* **Prompt**
Update the listing below by replacing every "GUI agent" with "interface agent" and keeping everything else unchanged.
········
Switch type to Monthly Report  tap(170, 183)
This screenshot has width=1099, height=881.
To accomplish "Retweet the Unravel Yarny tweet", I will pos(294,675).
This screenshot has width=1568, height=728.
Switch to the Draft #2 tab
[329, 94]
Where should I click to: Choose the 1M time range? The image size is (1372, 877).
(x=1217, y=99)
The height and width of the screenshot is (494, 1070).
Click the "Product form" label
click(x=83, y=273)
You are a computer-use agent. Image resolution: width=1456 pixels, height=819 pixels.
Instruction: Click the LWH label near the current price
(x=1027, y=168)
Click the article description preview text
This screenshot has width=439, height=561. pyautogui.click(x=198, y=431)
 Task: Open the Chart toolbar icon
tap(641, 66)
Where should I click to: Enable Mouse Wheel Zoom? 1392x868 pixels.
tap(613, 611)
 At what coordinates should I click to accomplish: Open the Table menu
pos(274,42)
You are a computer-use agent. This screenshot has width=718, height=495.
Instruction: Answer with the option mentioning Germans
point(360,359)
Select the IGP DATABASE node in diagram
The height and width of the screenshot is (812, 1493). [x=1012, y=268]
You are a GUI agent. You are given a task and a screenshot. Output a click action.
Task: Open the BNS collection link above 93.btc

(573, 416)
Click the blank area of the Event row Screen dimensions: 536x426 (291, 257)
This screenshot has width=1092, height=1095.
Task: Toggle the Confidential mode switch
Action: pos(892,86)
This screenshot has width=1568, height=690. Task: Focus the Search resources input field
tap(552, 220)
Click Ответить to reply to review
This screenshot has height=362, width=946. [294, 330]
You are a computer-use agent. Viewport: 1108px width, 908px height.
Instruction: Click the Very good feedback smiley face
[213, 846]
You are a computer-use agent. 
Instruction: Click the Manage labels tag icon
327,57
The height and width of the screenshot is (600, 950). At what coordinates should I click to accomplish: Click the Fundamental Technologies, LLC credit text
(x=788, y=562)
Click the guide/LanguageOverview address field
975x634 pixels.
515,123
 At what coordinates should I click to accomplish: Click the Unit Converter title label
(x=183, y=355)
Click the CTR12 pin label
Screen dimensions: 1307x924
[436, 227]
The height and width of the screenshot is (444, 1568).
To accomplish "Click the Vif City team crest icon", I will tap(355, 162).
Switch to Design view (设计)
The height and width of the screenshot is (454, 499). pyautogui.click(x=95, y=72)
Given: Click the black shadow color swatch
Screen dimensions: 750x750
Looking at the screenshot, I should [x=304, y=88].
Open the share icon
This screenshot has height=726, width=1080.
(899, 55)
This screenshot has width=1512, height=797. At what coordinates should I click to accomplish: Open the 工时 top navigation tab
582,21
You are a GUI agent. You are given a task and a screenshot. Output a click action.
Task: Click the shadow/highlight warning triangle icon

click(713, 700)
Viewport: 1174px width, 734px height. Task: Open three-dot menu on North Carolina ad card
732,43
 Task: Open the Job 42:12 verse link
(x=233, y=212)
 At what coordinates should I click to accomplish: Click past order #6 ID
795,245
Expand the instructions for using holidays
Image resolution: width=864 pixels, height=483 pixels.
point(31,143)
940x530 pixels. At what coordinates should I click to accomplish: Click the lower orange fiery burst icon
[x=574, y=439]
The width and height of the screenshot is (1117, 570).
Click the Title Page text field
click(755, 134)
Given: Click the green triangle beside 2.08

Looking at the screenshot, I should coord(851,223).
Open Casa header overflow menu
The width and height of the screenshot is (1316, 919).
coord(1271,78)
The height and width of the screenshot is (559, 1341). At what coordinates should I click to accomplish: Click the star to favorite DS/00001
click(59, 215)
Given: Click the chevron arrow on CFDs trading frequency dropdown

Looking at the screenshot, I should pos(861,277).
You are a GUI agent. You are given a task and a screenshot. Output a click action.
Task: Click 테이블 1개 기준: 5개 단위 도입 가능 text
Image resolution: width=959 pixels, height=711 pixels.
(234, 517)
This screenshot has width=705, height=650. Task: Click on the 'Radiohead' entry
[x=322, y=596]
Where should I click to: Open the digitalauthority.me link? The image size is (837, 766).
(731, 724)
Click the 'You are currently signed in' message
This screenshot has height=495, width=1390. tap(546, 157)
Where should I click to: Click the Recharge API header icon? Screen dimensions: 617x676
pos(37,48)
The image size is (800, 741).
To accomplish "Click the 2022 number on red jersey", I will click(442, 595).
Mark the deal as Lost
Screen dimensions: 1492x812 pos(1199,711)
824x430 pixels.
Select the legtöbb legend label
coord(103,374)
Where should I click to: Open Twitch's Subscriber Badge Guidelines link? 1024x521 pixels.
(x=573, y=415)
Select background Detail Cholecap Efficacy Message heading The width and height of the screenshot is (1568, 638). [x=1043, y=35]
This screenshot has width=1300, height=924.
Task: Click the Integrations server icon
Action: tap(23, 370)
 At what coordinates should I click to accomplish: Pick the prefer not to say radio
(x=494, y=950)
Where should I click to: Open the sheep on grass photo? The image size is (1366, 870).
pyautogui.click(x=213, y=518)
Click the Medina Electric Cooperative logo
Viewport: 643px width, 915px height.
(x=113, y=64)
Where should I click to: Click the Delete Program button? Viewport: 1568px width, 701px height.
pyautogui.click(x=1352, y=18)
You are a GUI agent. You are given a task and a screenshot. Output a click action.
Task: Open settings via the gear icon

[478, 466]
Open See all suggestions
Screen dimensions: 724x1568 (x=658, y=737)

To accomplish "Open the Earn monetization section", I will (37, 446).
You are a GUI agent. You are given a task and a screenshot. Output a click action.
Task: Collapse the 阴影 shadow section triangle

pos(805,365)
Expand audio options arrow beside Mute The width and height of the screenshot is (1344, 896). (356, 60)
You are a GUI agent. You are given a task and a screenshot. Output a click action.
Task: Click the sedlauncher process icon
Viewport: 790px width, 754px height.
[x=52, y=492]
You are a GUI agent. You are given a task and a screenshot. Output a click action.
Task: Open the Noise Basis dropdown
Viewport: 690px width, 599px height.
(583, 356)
········
* **Solution below**
Switch type to Monthly Report  tap(170, 183)
This screenshot has width=1099, height=881.
To accomplish "Retweet the Unravel Yarny tweet", I will pos(294,675).
This screenshot has width=1568, height=728.
Switch to the Draft #2 tab
[329, 94]
Where should I click to: Choose the 1M time range? The image size is (1372, 877).
(x=1217, y=99)
The height and width of the screenshot is (494, 1070).
Click the "Product form" label
click(x=83, y=273)
You are a computer-use agent. Image resolution: width=1456 pixels, height=819 pixels.
Instruction: Click the LWH label near the current price
(x=1027, y=168)
Click the article description preview text
This screenshot has width=439, height=561. pyautogui.click(x=198, y=431)
 Task: Open the Chart toolbar icon
tap(641, 66)
Where should I click to: Enable Mouse Wheel Zoom? 1392x868 pixels.
tap(613, 611)
 At what coordinates should I click to accomplish: Open the Table menu
pos(274,42)
You are a computer-use agent. This screenshot has width=718, height=495.
Instruction: Answer with the option mentioning Germans
point(360,359)
Select the IGP DATABASE node in diagram
The height and width of the screenshot is (812, 1493). [x=1012, y=268]
You are a interface agent. You are given a task and a screenshot. Output a click action.
Task: Open the BNS collection link above 93.btc

(573, 416)
Click the blank area of the Event row Screen dimensions: 536x426 (291, 257)
This screenshot has width=1092, height=1095.
Task: Toggle the Confidential mode switch
Action: pos(892,86)
This screenshot has width=1568, height=690. Task: Focus the Search resources input field
tap(552, 220)
Click Ответить to reply to review
This screenshot has height=362, width=946. [294, 330]
You are a computer-use agent. Viewport: 1108px width, 908px height.
Instruction: Click the Very good feedback smiley face
[213, 846]
You are a computer-use agent. 
Instruction: Click the Manage labels tag icon
327,57
The height and width of the screenshot is (600, 950). At what coordinates should I click to accomplish: Click the Fundamental Technologies, LLC credit text
(x=788, y=562)
Click the guide/LanguageOverview address field
975x634 pixels.
515,123
 At what coordinates should I click to accomplish: Click the Unit Converter title label
(x=183, y=355)
Click the CTR12 pin label
Screen dimensions: 1307x924
[436, 227]
The height and width of the screenshot is (444, 1568).
To accomplish "Click the Vif City team crest icon", I will tap(355, 162).
Switch to Design view (设计)
The height and width of the screenshot is (454, 499). pyautogui.click(x=95, y=72)
Given: Click the black shadow color swatch
Screen dimensions: 750x750
Looking at the screenshot, I should [x=304, y=88].
Open the share icon
This screenshot has height=726, width=1080.
(899, 55)
This screenshot has width=1512, height=797. At what coordinates should I click to accomplish: Open the 工时 top navigation tab
582,21
You are a interface agent. You are given a task and a screenshot. Output a click action.
Task: Click the shadow/highlight warning triangle icon

click(713, 700)
Viewport: 1174px width, 734px height. Task: Open three-dot menu on North Carolina ad card
732,43
 Task: Open the Job 42:12 verse link
(x=233, y=212)
 At what coordinates should I click to accomplish: Click past order #6 ID
795,245
Expand the instructions for using holidays
Image resolution: width=864 pixels, height=483 pixels.
point(31,143)
940x530 pixels. At what coordinates should I click to accomplish: Click the lower orange fiery burst icon
[x=574, y=439]
The width and height of the screenshot is (1117, 570).
Click the Title Page text field
click(755, 134)
Given: Click the green triangle beside 2.08

Looking at the screenshot, I should coord(851,223).
Open Casa header overflow menu
The width and height of the screenshot is (1316, 919).
coord(1271,78)
The height and width of the screenshot is (559, 1341). At what coordinates should I click to accomplish: Click the star to favorite DS/00001
click(59, 215)
Given: Click the chevron arrow on CFDs trading frequency dropdown

Looking at the screenshot, I should pos(861,277).
You are a interface agent. You are given a task and a screenshot. Output a click action.
Task: Click 테이블 1개 기준: 5개 단위 도입 가능 text
Image resolution: width=959 pixels, height=711 pixels.
(234, 517)
This screenshot has width=705, height=650. Task: Click on the 'Radiohead' entry
[x=322, y=596]
Where should I click to: Open the digitalauthority.me link? The image size is (837, 766).
(731, 724)
Click the 'You are currently signed in' message
This screenshot has height=495, width=1390. tap(546, 157)
Where should I click to: Click the Recharge API header icon? Screen dimensions: 617x676
pos(37,48)
The image size is (800, 741).
To accomplish "Click the 2022 number on red jersey", I will click(442, 595).
Mark the deal as Lost
Screen dimensions: 1492x812 pos(1199,711)
824x430 pixels.
Select the legtöbb legend label
coord(103,374)
Where should I click to: Open Twitch's Subscriber Badge Guidelines link? 1024x521 pixels.
(x=573, y=415)
Select background Detail Cholecap Efficacy Message heading The width and height of the screenshot is (1568, 638). [x=1043, y=35]
This screenshot has width=1300, height=924.
Task: Click the Integrations server icon
Action: tap(23, 370)
 At what coordinates should I click to accomplish: Pick the prefer not to say radio
(x=494, y=950)
Where should I click to: Open the sheep on grass photo? The image size is (1366, 870).
pyautogui.click(x=213, y=518)
Click the Medina Electric Cooperative logo
Viewport: 643px width, 915px height.
(x=113, y=64)
Where should I click to: Click the Delete Program button? Viewport: 1568px width, 701px height.
pyautogui.click(x=1352, y=18)
You are a interface agent. You are given a task and a screenshot. Output a click action.
Task: Open settings via the gear icon

[478, 466]
Open See all suggestions
Screen dimensions: 724x1568 (x=658, y=737)

To accomplish "Open the Earn monetization section", I will (37, 446).
You are a interface agent. You are given a task and a screenshot. Output a click action.
Task: Collapse the 阴影 shadow section triangle

pos(805,365)
Expand audio options arrow beside Mute The width and height of the screenshot is (1344, 896). (356, 60)
You are a interface agent. You are given a task and a screenshot. Output a click action.
Task: Click the sedlauncher process icon
Viewport: 790px width, 754px height.
[x=52, y=492]
You are a interface agent. You are given a task and a screenshot. Output a click action.
Task: Open the Noise Basis dropdown
Viewport: 690px width, 599px height.
(583, 356)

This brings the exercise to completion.